Fifty million Frenchmen can be wrong. ~
Fifty million Frenchmen can be wrong. ~Cole Porter (paraphrased)
The Flat Earth Society has few members these days, but the Homeopathic Society is well enrolled. There is good evidence for the sphericity of the Earth, but there is no good evidence for homeopathy. Many people agree that the Earth is a sphere, but there are also many who assert that homeopathy heals (however mysteriously).
What is the relationship between agreement (social consensus) and accuracy (truth)? To a realist, facts and thus truth exist independently of perception. To most empirical scientists—and this may surprise many non-scientists—findings become facts only when dignified by the collective nod of the scientific community of recognized experts. Ludwik Fleck knew this and Thomas Kuhn popularized it. The idea that findings become facts became a fact, as it were, only after Kuhn got a lot of academics to agree.

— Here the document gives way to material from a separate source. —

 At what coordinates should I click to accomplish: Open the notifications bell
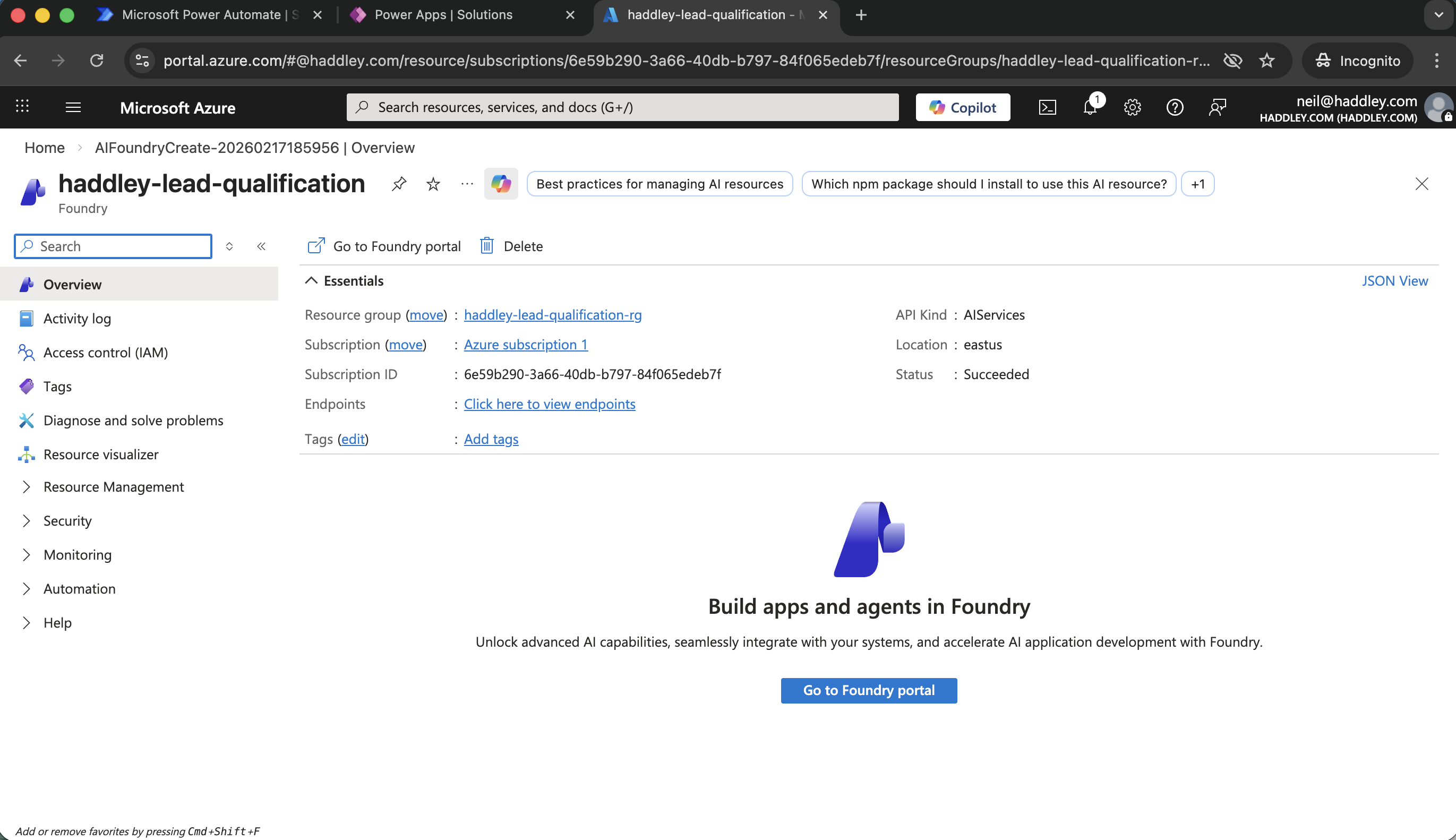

When things go well, reality drives social consensus. Imagine a jar filled with jelly beans. When everyone estimates the number of beans, the average estimate is the best stab at the truth—until someone actually counts the beans. Then, reality asserts itself such that everyone will converge on the same number and be correct.
Often things are trickier, especially in domains that psychologists and the rest of you care about. In judgments of personality, for example, a hard criterion of what a person is” really like” is often lacking. In such cases, many researchers settle for agreement among observers or agreement between observers and the target person as a proxy for accuracy. Reports of agreement data usually come with the cautionary note that although agreement does not guarantee accuracy, it is as good enough as an approximation.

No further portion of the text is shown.